PDF Your Office
Filing, storing and searching paper records is time consuming and incredibly inefficient. Utilizing a PDF scanner, some patience and a few tricks, I was able to make my document storage completely digital.
I started out with a Xerox DocuMate 152, which I ran connected to an old Dell laptop (no Mac software.) It came with its own Windows desktop application to scan your pages, sort them, and rearrange as you needed. I connected the laptop to our file server and started scanning PDF’s. The quality and the single page scan speed was great. The speed of saving multi-page documents to the server was not so great. Scanning a 40 page shipping statement took about 5 minutes.

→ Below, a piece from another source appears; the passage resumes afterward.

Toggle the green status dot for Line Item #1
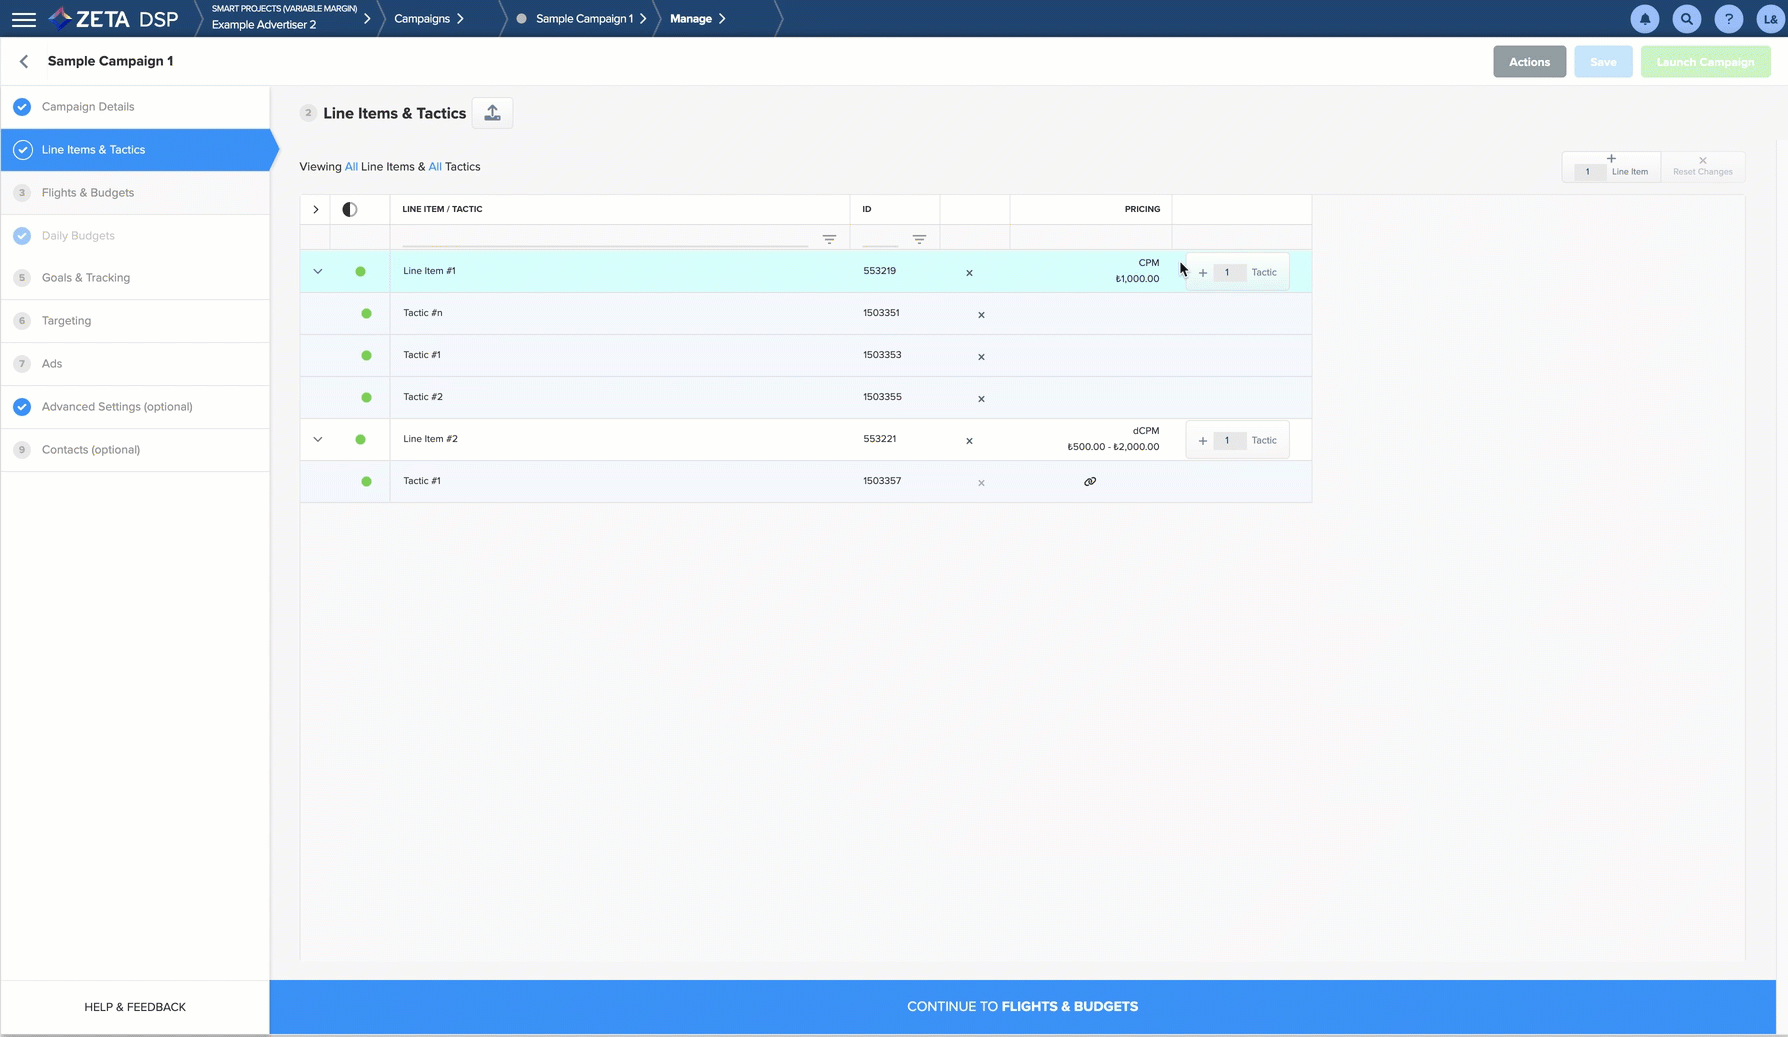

I was on the lookout for a good Mac based solution ever since I bought the Xerox. Dealing with Windows on a daily basis for the one task of scanning was a little frustrating, and it was one more machine to deal with. I saw a PDF scanner on the market made by Fujitsu called the ScanSnap.
Mac native? Yes!
I picked up the ScanSnap S510M and tried it out. It did everything the Xerox did, except it worked on the Mac. I didn’t have to deal with a separate desktop application anymore, the Fujitsu scanned straight to a PDF file. It has some good presets for different quality settings, whether or not you want color, and OCR (Optical Character Recognition). OCR is great if you want the content of your scans to be searchable on your Mac, but it does increase the file size considerably.

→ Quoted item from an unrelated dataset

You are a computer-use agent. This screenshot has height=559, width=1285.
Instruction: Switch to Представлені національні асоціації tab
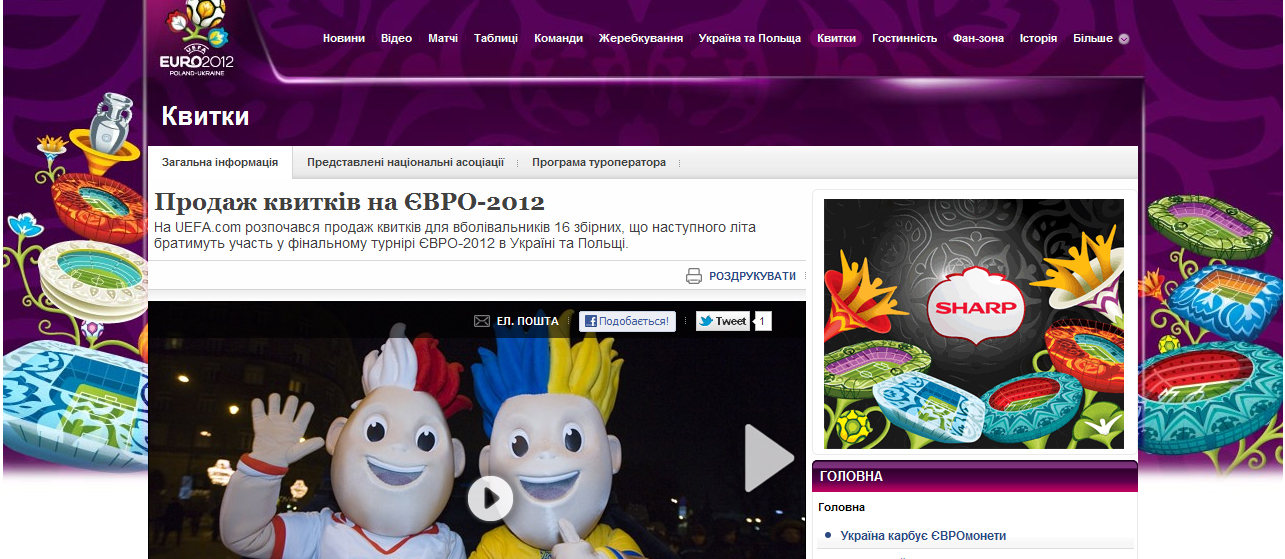pos(405,162)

What used to take 10 minutes to find an old invoice now takes 2 seconds. Everybody in the office has access to them via our local server. Using a VPN solution I have access to all these files from anywhere I have my laptop and an internet connection.

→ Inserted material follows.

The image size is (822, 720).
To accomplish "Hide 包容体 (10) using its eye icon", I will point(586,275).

Here’s a few recommendations based on my experience:
1. Come up with a naming & organizational scheme ahead of time and document it. It will save you and your employees hours of headache.
2. Invest in an application like Hazel or create an Automator script to auto-sort your docs once you’ve scanned them. It took me 2 years to figure this one out. An hour spent configuring one of these solutions can save tens if not hundreds of hours vs. sorting everything manually.
3. Buy a great shredder. I spent about $200 on a mid-range model from Staples. We call him the Shred-bot, and he’s been with MyService for about 3 years. He’s had one trip to the doctor (Staples warranty repair) after a fever (overheating from working too hard), but other than that he’s been a wonderful addition to the team.
4. Invest in a local backup system (hard drive, CD/DVD) and/or an offsite solution (BackJack, Mozy). Don’t shred your scans until you’re sure you’ve backed up everything.